Back then, Bill's stocked a lot of rap --- to make any money you had to, because the rap audience is always looking for the flavor of the month, so you'd never know what would sell. Lots of the albums were independantly produced gansta rap CDs. Gangsta rap was getting kind of stale, even then. But the CDs kept on coming even though nobody bought them. So Rob and his fellow employee Mark created a special section for the slow moving rap artists. They named the section "Strugglas."

One of the albums pictured a rapper, or Stuggla if you will, dressed up in a heavy winter parka standing in front of stack of orange tires in some sort of junk yard. "Look at this album," Rob would say. "I bet the hit single goes something like this: 'Orange tires. Stacks and stacks.' "

But my favorite Struggla, based purely on his album cover, was Tommy Wright III who released a CD intitled "On The Run." The amatuerish album cover was eye catching for several reasons. First of all, what gangsta rapper uses the name his mama gave him on the cover? Second, the album showed a montage of four different pictures of our boyish hero, Tommy, engaged in different criminal acts --- most of them misdemeanors offenses at best. In one, he appears to be shooting a B.B. gun while propping it up on a chain link fence. The another shows Tommy climbing over a chain link fence. The third and fourth photos show Tommy in various states of arrest by the police. While I'm sure Tommy has outstanding rap abilities, his on the run status seemed to be hindered by his petty choice of crimes, chain link fences and law enforcement. What else would you expect from a Struggla?

Attractive


Why is beauty so subjective? Why is it that women the rest of the universe holds up as the standard bearer for attractiveness I find absolutely foul? For example, most people go apeshit over Jessica Simpson. And I can't figure it out. She looks so much what every other woman strives for --- slim, blonde, sparkley --- that she's almost characterless to me (granted, being incredibly stupid will taint the whole deal for me, no matter what a woman looks like.)

So what do I find attractive in a woman from just a physical standpoint? I don't know. Fat, skinny, straight teeth, crooked teeth, short, tall, blonde, red head --- all can be attractive to me. I know it when I see it. Take this photo I've posted of Janet Weiss, the drummer for the super loud Washington punk band Sleater-Kinney. Janet will never make the cover of Cosmo. She's got a homemade haircut, her teeth aren't perfect and the laugh lines are starting to show. But I'd turn around to look at Janet twice were I to happen upon her on the street. She's distinctive looking and resembles no one else I know. And I guess that's what I find attractive.

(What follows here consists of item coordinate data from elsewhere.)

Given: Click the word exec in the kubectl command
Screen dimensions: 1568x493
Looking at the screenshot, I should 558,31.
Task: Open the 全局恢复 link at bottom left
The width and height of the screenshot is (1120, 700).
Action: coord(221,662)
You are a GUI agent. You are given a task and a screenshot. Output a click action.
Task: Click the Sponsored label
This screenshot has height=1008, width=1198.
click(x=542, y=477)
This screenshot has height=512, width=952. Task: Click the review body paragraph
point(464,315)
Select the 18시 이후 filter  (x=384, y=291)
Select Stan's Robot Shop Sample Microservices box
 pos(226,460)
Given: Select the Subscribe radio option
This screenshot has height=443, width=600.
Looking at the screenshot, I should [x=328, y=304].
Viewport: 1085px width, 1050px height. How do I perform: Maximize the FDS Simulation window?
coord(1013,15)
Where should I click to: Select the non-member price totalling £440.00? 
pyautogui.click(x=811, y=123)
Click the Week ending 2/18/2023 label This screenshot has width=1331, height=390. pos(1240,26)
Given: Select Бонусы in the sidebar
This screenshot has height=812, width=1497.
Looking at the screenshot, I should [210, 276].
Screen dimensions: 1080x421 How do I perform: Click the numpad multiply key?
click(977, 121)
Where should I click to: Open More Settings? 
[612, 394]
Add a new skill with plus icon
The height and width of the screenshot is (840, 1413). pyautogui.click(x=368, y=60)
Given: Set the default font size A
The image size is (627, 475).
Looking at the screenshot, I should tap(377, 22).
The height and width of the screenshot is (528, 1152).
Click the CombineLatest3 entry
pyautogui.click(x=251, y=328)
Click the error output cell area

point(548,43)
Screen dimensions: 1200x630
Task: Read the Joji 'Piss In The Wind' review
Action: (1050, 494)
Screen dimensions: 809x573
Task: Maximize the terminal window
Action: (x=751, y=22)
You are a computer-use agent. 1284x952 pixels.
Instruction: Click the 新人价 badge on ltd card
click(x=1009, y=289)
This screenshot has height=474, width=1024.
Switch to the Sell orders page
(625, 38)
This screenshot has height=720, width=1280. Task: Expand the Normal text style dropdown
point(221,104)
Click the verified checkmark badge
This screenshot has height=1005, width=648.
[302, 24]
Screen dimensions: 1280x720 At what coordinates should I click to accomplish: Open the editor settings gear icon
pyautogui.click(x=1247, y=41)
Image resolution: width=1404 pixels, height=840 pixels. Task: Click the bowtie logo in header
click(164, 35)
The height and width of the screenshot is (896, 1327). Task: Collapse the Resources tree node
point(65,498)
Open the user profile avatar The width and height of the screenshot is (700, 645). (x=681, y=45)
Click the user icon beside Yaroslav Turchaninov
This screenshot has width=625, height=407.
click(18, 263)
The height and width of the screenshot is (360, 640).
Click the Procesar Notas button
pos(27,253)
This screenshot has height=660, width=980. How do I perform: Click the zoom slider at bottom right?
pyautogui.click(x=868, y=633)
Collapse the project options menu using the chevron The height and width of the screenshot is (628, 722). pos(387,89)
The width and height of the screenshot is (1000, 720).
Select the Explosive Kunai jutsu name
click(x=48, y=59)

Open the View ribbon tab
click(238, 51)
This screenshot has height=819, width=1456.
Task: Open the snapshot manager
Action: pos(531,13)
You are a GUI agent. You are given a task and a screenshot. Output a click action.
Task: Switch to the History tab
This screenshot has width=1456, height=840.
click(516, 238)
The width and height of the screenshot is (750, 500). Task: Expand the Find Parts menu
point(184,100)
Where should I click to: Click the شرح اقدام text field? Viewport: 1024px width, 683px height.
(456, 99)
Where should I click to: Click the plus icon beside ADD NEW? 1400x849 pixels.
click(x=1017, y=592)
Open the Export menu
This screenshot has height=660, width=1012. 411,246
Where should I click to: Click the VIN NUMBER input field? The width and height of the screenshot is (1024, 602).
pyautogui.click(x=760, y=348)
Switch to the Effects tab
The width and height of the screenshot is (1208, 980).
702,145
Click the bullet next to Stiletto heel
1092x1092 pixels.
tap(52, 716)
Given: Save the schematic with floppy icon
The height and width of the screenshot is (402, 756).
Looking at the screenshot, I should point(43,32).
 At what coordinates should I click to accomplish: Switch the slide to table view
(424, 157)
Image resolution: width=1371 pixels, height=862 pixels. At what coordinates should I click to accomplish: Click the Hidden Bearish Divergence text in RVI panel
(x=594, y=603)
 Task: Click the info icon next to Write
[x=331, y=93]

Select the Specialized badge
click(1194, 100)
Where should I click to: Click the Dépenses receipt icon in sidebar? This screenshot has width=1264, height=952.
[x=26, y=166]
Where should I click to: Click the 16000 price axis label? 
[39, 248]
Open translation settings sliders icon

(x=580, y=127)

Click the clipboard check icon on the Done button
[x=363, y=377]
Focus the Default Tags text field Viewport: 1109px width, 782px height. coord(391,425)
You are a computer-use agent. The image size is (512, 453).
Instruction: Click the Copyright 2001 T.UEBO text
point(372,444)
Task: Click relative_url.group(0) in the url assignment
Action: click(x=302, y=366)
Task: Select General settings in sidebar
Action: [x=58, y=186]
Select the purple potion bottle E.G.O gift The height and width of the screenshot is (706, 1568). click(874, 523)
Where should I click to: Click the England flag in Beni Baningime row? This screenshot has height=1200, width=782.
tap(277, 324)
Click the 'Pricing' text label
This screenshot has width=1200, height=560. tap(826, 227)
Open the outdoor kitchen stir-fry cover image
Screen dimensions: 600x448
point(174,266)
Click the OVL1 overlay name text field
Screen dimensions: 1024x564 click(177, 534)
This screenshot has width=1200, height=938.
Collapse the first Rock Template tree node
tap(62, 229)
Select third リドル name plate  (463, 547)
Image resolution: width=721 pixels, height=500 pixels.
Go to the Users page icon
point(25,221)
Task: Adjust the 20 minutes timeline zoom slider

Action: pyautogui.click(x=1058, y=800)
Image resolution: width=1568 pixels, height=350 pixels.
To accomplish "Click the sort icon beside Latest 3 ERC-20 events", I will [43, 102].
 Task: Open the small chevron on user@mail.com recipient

My wife certainly qualifies --- nobody else I know looks like her, even though occasionally people say Susan Sarandon. But I think that's just an easy way to compliment her, because I think she's pretty in her own right. It doesn't hurt that she's smart as hell, but that's beside the point.

Monday, April 03, 2006

Love is . . . .


receiving your tax refund check in the mail, just in time to fund a historic, debauchery-fueled trip to Europe.

Sunday, April 02, 2006

Telling Stories


"So, I left a McDonald's cup on a shelf in this chick's office over the weekend. And by Monday, the smell was unbelievable."

Scruffy


Is there any doubt that beards are sexy?